My third and final school as a teacher is located in the western Guatemalan highlands and has former UN undersecretary Robert Muller as its namesake. He developed the “World Core Curriculum,” which is used by a handful of schools across the globe.

Below are two of his quotes, to give you a sense of his philosophy:

To students of political science: forget completely about any textbooks ever written, any systems ever devised, any ideologies ever constructed, for none of their authors knew the entirely new, planetary, global and scientific conditions of today. You will have to write the new textbooks, devise the new systems and construct the new ideology needed for our time. Old ideas will only confuse and blind you. ~ Robert Muller

Midway through my third year at this third school, the veil was lifted. I saw, painfully clearly, just how corrupt this wannabe utopian school actually is.

Moreover, my paradigm had shifted. What has been seen cannot be unseen, and all that jazz. New shit had come to light: school is oppressive.

School is not the answer. School is a bully. School is not the way to a good quality education.

So I got out. But in a messy, dramatic way that made me the talk of the town for a while.
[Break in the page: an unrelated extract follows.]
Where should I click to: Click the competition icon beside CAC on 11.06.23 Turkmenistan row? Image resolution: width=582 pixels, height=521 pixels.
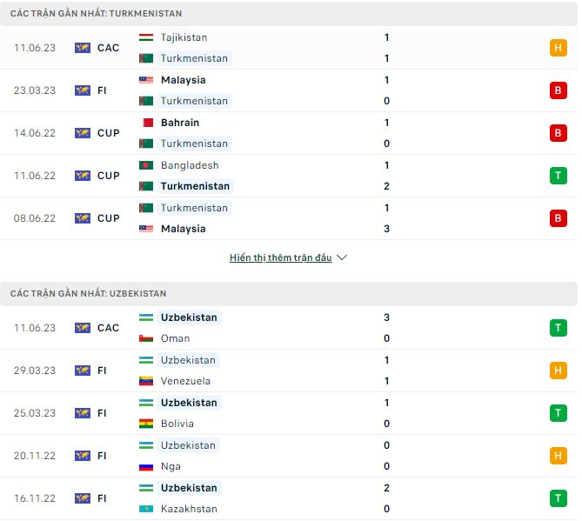83,48
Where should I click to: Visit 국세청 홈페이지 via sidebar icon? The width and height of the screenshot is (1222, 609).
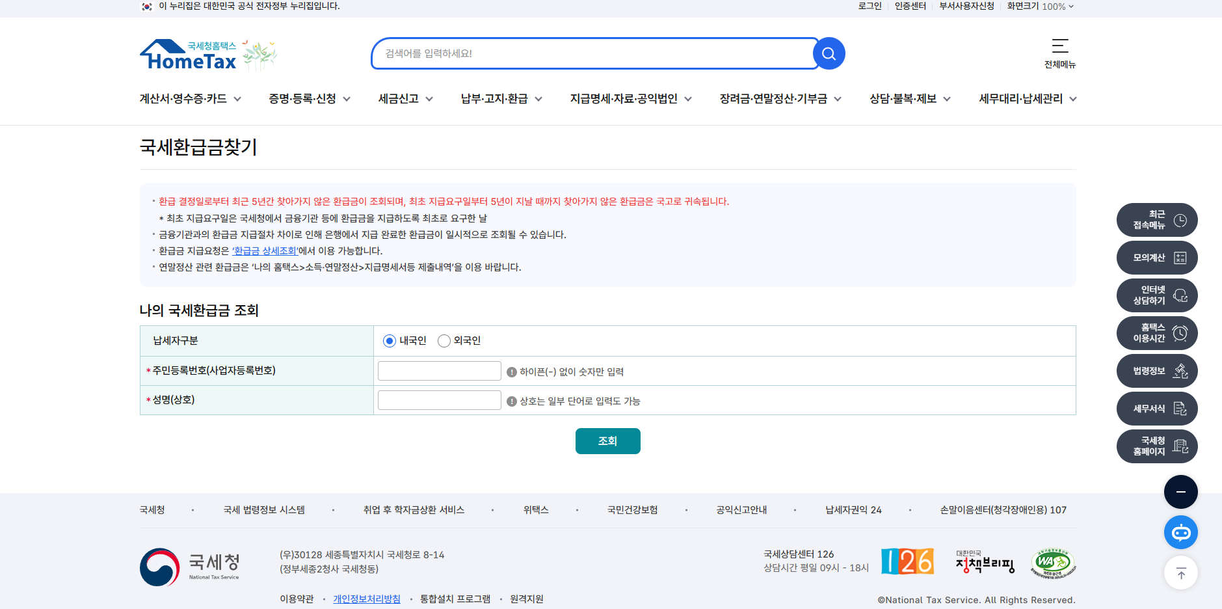point(1156,446)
I literally heard strangers gossiping about me as I strolled down the street.

I missed my students, those bright, innocent, bubbly children but felt free from an unhealthy, borderline unsafe work environment.

My liberation from the school was a catalyst in our search for and purchase of a tiny cabin across the lake from where we’d lived when I was teaching. I was approached by a small group of mothers in my new neighborhood to “homeschool” their three fifth graders. I gladly agreed, and we embarked on the new project in September.

For the first month, it was like a honeymoon. The site of the new “school” was my neighbor’s lakefront house, a mere 10-minute walk from my front door. The kids would jump into the lake at recess for a quick swim. I took the plunge along with them a couple times, too. We did a lot of bonding, team building, mindfulness, free writing, and poetry. I read Alice’s Adventures in Wonderland to them.

But by late October, it was becoming clear that the project and I were moving in opposite directions. I was wanting to get more into project-based, student-led learning while the parents were wanting more structure, formal assessment and disciplined studies of spelling, grammar and reading for their kids.

We mutually decided it would be best for another English teacher to take over, but no one was readily available, so I agreed to continue until we found a replacement. Just last week, something happened which propelled me to say, “no more.” I collected my belongings and hugged the children goodbye on Monday.

I am no longer a school teacher.

I am still, and always will be, a teacher and a learner.